*** TEXT UNDER STUDY

Background information
- Born: Angelika Rosenbaum 1969 (age 56–57) Karaganda, Kazakh SSR, Soviet Union
- Origin: Ukrainian and Russian
- Genres: Classical
- Occupations: Musician, composer, concert pianist
- Instrument: Piano
- Years active: 1987–present
- Website: Akbar's Official Site

= Anjelika Akbar =

Turkish composer, pianist and writer

Anjelika Akbar (born 1969) is a Turkish composer, pianist and writer.

==Biography==
Born Anjelika Timchenko to a Ukrainian (Father) and Russian (Mother) family . Her mother was a professional musician, and her father, Stanislav Konstantinovich Timchenko, was a philosopher who also directed an orchestra. Akbar could play the piano and read music before reaching the age of 3. Akbar began taking private piano lessons at age three. Her first master was V. Lipovetsky, one of the founders of the Chinese Harbin Conservatory and a teacher at the Moscow Conservatory.

******
*** RECORDED INFORMATION

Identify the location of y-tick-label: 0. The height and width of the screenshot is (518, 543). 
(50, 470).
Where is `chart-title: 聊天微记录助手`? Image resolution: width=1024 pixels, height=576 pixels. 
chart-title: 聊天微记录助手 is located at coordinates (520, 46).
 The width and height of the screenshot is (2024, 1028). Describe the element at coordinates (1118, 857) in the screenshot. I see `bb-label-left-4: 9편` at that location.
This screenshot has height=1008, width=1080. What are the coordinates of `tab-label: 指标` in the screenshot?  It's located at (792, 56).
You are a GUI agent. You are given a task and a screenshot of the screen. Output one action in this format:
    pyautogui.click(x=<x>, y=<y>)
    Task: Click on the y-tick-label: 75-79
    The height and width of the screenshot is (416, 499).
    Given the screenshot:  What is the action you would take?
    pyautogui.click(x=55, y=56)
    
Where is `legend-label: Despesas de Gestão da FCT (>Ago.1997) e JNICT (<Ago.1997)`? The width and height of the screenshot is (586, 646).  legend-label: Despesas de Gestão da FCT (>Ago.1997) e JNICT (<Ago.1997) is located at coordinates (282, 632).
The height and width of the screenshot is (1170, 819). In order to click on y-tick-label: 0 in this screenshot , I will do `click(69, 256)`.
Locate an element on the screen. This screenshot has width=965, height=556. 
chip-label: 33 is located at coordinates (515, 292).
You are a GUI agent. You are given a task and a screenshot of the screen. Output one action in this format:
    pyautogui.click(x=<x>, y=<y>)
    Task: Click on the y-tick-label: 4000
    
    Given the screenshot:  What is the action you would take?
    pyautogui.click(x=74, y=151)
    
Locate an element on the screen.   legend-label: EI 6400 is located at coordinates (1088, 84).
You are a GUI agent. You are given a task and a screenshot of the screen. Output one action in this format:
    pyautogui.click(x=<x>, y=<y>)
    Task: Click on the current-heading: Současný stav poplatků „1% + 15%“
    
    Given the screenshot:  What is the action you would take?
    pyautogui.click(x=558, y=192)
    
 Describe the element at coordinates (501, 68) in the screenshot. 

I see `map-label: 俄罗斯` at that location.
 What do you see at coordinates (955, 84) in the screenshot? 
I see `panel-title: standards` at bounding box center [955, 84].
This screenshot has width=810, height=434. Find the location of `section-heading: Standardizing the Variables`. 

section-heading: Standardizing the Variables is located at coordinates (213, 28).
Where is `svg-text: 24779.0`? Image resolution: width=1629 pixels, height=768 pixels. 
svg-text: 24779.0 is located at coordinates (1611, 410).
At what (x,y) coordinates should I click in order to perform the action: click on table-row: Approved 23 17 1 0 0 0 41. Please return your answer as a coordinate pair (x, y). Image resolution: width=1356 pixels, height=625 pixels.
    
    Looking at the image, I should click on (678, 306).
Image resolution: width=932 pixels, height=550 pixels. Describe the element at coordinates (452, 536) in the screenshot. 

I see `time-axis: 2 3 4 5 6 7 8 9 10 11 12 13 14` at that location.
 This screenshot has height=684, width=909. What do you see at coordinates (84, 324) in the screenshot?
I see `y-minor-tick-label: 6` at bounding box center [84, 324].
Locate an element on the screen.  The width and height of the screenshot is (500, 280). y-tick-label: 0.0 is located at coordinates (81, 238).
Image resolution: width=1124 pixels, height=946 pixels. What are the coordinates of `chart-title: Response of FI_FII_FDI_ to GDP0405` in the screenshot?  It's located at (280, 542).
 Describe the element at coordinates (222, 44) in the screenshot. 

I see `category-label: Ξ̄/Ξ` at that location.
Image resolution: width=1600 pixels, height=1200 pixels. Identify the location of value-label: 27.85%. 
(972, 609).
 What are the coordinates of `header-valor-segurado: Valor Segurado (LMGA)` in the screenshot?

******

— WHAT YOU SHOULD DO —
In the text about Anjelika Akbar, list every occupation given after "Occupations:" in the background information. Rely only on the text about Anjelika Akbar.

— EXERCISE RESULT —
Musician, composer, concert pianist